◆ **Document excerpt**

** begin **

Overseas voting in U.S. election could double as anxious Americans mail in their ballots
London — Nearly 3 million U.S. citizens living overseas are eligible to vote in this year's presidential election. Already there are clear indications of a massive turnout from these expats, who are taking advantage of a long-established international absentee ballot system — but with some extra anxiety
As CBS News senior international correspondent Elizabeth Palmer notes, Americans don't even have to be on the planet Earth to cast their votes. U.S. astronaut Kate Rubins, who blasted off last week for the International Space Station, will cast her absentee ballot with a little help from NASA Mission Control.
"I think it's really important for everybody to vote, and if we can do it from space, then I believe folks can do it from the ground, too," she said.
That's exactly what Alex Colton is doing, from her home in London.
"I feel like every vote counts," she told Palmer, noting that she "would certainly hope" her individual ballot could make a difference in her home state of Georgia.
Absentee voting is nothing new for U.S. expats. The system has run smoothly for decades. But this year, demand is through the roof, according to Susan Dzieduszycka-Suinat, who runs the non-profit, non-partisan U.S. Vote Foundation, which helps American nationals overseas register and vote.

** end **

◆ **Problem statement**
Summarize the article on overseas voting in two sentences.

◆ **Recorded information**
** begin **

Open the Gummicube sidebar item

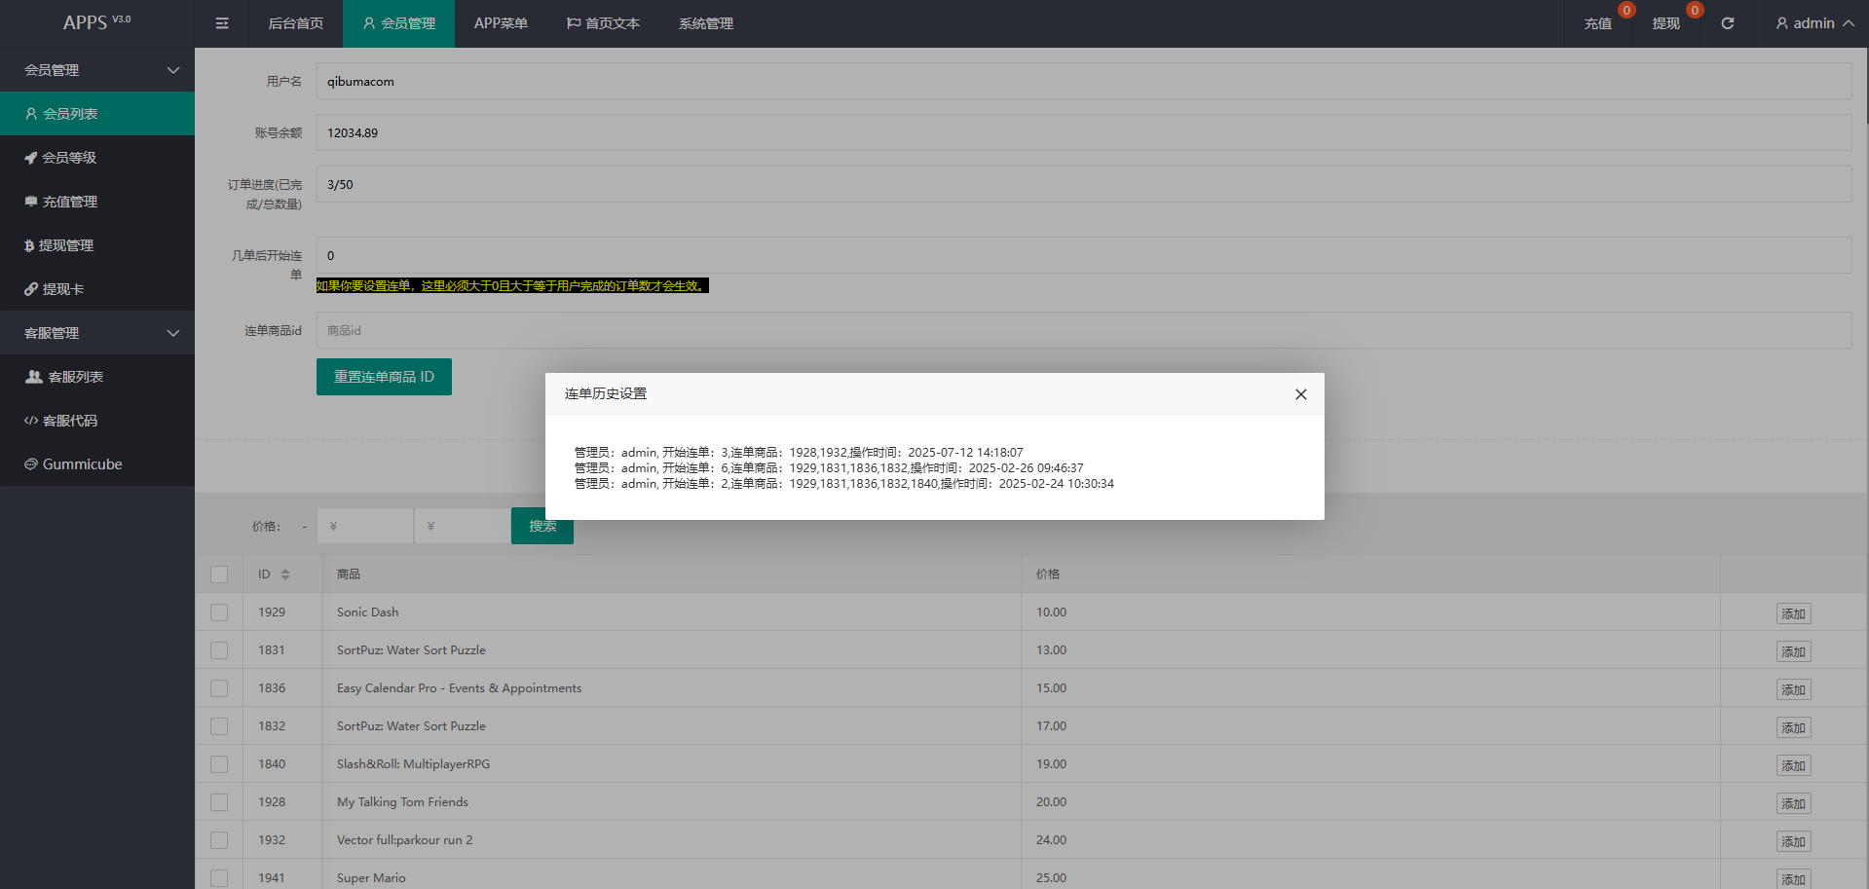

** end **

◆ **Written answer**
Nearly 3 million U.S. citizens living overseas are eligible to vote in this year's presidential election, and there are clear signs of a massive turnout through the long-established international absentee ballot system. That system has run smoothly for decades, but this year demand is through the roof, according to Susan Dzieduszycka-Suinat of the U.S. Vote Foundation.